▶ [Problem statement] Once you find the line containing "The width and height of the screenshot is (523, 432)." in the data below, copy it and each following line exactly, up to and including the line containing "You are a computer-use agent. This", and nothing else.

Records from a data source

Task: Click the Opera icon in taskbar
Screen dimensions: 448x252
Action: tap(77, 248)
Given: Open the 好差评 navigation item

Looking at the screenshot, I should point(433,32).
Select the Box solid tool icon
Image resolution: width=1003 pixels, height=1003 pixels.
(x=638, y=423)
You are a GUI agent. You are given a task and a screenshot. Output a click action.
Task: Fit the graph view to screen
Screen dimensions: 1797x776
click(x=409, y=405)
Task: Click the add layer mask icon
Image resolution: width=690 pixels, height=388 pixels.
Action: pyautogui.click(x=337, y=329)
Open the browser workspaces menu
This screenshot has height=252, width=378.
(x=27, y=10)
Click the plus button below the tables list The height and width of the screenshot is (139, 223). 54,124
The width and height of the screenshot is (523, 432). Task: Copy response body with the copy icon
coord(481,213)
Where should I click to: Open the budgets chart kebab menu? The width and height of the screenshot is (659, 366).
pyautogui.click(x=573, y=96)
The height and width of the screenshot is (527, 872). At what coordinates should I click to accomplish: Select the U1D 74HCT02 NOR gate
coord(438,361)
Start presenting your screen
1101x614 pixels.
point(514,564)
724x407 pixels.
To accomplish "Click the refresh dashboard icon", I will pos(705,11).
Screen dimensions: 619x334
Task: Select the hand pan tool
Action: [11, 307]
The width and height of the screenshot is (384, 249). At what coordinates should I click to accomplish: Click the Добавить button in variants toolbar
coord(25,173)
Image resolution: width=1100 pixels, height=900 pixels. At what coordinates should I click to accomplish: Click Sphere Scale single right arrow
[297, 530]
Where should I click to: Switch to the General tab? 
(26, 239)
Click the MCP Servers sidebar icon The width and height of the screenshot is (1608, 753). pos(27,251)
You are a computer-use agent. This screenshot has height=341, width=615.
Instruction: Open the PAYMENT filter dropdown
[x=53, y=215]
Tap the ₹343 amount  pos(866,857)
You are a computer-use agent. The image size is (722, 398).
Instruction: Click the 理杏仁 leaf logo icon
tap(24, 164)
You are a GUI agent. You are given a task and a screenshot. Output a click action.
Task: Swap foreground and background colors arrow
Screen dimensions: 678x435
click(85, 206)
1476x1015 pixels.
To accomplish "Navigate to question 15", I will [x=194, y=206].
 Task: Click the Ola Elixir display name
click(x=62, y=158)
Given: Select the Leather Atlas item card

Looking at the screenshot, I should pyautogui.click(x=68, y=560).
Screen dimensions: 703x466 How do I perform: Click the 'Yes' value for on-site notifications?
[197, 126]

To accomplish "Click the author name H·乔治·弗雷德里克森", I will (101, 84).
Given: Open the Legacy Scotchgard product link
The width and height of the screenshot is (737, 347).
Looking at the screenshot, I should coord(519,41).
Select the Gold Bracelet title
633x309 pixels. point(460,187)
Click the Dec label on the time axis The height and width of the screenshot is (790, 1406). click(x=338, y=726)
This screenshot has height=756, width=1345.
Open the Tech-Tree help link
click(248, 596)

▶ [Completed exercise]
The width and height of the screenshot is (523, 432). Task: Copy response body with the copy icon
coord(481,213)
Where should I click to: Open the budgets chart kebab menu? The width and height of the screenshot is (659, 366).
pyautogui.click(x=573, y=96)
The height and width of the screenshot is (527, 872). At what coordinates should I click to accomplish: Select the U1D 74HCT02 NOR gate
coord(438,361)
Start presenting your screen
1101x614 pixels.
point(514,564)
724x407 pixels.
To accomplish "Click the refresh dashboard icon", I will pos(705,11).
Screen dimensions: 619x334
Task: Select the hand pan tool
Action: [11, 307]
The width and height of the screenshot is (384, 249). At what coordinates should I click to accomplish: Click the Добавить button in variants toolbar
coord(25,173)
Image resolution: width=1100 pixels, height=900 pixels. At what coordinates should I click to accomplish: Click Sphere Scale single right arrow
[297, 530]
Where should I click to: Switch to the General tab? 
(26, 239)
Click the MCP Servers sidebar icon The width and height of the screenshot is (1608, 753). pos(27,251)
You are a computer-use agent. This screenshot has height=341, width=615.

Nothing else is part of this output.